Task brief — Between the line containing "The width and height of the screenshot is (1024, 638)." and the line containing "Task: Click the purple ChatGPT logo icon" lies a run of lines; give that run again exactly, with both of those lines, and nothing else from the entries below.

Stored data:
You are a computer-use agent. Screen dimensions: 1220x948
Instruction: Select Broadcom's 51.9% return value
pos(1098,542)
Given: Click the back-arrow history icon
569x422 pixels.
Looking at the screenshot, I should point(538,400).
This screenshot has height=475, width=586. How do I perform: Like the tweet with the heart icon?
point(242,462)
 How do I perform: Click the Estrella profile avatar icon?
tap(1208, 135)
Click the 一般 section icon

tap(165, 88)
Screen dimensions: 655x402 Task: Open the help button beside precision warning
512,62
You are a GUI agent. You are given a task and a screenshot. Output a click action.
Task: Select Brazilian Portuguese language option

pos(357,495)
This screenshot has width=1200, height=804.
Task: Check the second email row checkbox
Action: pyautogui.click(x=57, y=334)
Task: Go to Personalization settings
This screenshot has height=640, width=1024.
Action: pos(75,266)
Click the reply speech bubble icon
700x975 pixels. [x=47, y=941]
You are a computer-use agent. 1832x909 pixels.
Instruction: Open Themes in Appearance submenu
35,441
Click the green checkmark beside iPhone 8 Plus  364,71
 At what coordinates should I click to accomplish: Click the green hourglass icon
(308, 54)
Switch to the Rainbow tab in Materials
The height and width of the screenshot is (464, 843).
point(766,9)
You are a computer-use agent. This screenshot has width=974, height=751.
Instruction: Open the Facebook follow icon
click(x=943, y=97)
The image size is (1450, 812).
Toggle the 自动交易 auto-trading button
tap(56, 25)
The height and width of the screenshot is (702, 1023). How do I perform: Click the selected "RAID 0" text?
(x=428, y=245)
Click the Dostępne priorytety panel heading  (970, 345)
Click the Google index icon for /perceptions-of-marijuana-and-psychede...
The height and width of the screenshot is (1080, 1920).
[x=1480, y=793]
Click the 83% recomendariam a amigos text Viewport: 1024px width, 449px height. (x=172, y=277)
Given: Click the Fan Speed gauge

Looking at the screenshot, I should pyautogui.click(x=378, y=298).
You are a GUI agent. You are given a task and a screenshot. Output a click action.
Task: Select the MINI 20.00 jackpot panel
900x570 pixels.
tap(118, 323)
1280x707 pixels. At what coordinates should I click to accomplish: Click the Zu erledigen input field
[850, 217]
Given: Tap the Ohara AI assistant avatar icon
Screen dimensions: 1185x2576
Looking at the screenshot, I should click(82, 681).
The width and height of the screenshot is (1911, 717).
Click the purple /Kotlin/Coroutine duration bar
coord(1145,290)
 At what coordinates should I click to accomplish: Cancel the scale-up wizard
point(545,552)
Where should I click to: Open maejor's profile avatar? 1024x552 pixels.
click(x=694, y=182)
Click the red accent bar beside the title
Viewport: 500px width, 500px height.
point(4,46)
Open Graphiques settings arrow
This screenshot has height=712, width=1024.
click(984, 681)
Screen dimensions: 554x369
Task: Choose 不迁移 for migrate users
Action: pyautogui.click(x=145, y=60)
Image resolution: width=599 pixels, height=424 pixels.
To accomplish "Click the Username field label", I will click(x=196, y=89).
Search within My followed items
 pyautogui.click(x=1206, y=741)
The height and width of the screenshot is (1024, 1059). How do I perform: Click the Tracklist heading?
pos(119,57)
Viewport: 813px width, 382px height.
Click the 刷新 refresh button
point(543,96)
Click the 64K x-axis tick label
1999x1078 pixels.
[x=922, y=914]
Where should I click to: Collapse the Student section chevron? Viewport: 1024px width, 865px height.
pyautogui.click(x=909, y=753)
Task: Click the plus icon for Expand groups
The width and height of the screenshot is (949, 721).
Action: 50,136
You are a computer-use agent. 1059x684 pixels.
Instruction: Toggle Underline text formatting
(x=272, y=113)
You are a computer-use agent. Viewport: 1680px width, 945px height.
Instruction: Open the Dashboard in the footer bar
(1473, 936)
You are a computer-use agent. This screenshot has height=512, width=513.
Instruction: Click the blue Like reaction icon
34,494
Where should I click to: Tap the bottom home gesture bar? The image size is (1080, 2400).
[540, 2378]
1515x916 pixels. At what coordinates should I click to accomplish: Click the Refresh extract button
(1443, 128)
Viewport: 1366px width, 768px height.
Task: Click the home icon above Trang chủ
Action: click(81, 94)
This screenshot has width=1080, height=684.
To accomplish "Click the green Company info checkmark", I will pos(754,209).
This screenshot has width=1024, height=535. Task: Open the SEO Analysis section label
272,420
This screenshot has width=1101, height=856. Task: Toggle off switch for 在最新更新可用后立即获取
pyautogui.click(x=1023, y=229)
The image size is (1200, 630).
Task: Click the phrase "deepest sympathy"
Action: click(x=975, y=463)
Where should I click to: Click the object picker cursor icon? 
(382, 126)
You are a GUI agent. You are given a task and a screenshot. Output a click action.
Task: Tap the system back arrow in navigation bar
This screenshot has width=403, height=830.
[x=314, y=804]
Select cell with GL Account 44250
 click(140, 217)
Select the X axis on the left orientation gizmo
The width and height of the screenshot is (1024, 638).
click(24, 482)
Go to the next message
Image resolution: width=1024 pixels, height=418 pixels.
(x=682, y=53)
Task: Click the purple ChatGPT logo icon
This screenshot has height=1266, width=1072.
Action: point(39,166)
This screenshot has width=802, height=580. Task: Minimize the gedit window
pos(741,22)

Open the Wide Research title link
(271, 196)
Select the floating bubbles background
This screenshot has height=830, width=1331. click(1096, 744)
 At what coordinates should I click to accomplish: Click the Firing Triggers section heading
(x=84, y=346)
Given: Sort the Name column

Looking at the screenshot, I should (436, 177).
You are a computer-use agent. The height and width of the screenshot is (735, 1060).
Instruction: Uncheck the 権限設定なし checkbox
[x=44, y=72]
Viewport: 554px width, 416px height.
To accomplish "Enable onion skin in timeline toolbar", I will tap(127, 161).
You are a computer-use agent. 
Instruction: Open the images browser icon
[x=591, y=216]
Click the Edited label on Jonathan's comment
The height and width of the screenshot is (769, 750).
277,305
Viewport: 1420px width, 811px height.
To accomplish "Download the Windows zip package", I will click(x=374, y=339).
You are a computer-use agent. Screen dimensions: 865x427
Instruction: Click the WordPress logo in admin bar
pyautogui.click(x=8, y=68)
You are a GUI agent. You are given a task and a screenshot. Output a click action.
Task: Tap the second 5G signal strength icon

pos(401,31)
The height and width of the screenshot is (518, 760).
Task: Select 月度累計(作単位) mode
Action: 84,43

Exercise answer —
The width and height of the screenshot is (1024, 638).
click(24, 482)
Go to the next message
Image resolution: width=1024 pixels, height=418 pixels.
(x=682, y=53)
Task: Click the purple ChatGPT logo icon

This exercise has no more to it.